Negative working conditions, including low job satisfaction, little control, and a lack of appreciation by employers, are responsible for a sizeable proportion of depression in middle-aged adults, new research suggests.
Investigators at the University of Michigan Institute for Social Research in Ann Arbor found that workers with a higher total “negative working conditions” score also had higher scores for depressive symptoms.
In workers with the total highest scores, negative working conditions accounted for about one third of the standard deviation in depressive symptoms, a “substantial difference,” according to investigators.
“These findings add to the growing body of evidence that employment is an important source of divergence in mental health across midlife,” the researchers, led by Sarah A. Burgard, PhD, write.
The study is published in the September issue of the Journal of Occupational and Environmental Medicine.
Previous longitudinal studies of negative working conditions have tended to use a single exposure indicator, such as job strain.

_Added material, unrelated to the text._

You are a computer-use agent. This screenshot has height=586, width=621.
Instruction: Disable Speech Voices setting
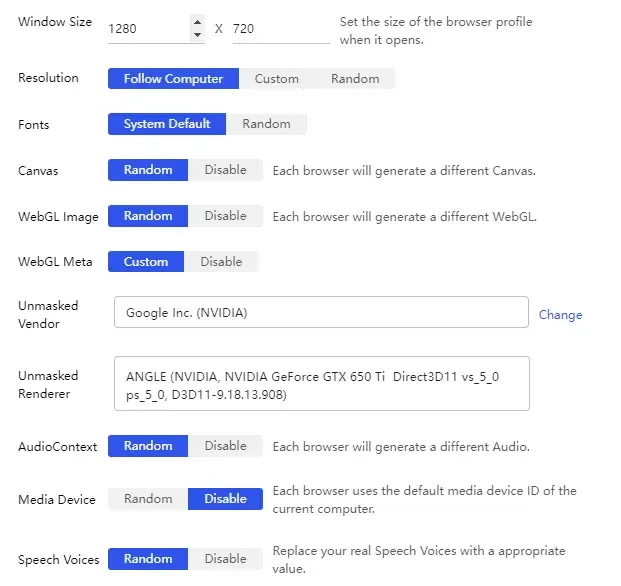225,559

However, the investigators note that although this methodology has predicted health outcomes in a large number of populations, it may not capture the full range of negative conditions individuals experience on the job.

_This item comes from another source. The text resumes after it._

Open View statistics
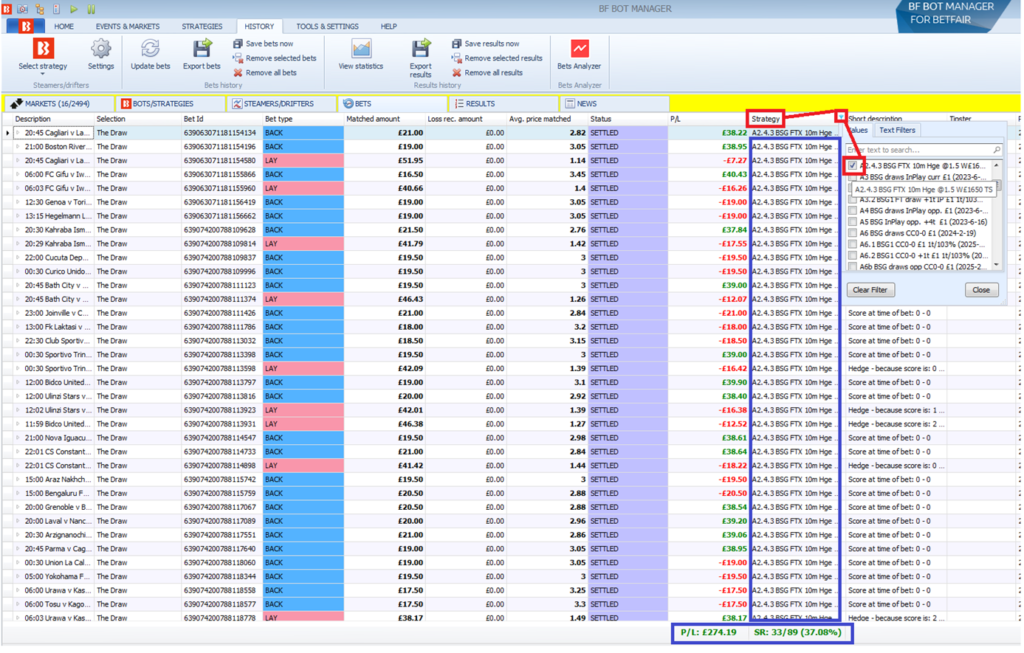1024x653 pixels. pos(360,50)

For the study, the researchers analyzed the relationship between a large number of working conditions and depressive symptoms on the basis of 4 waves of data collection during a period of 15 years in 1889 US workers aged 25 years and older.
The workers were asked about all working conditions, including job satisfaction, work/life balance, conflicting demands, and whether they felt appreciated for their work.
Researchers created a “novel” summary score of negative working conditions that encompassed all available working condition measures and examined the link between this score and depressive symptoms.
“Our measurement strategy can capture a wider range of experiences that workers face on the job, while not requiring the same set of items to be fielded in each wave of a survey,” the authors write.
The investigators found that workers with higher total negative working conditions scores also had the highest scores for depressive symptoms, as measured by the Center of Epidemiological Studies–Depression scale (CES-D).
For workers with the highest total scores, negative working conditions accounted for about one third of the standard deviation in depressive symptoms, “a substantial difference,” according to the authors.
These findings, the investigators note, underscore the importance of the “role of good jobs in enhancing worker productivity and reducing the costs of depression for workers, their families, and healthcare systems.”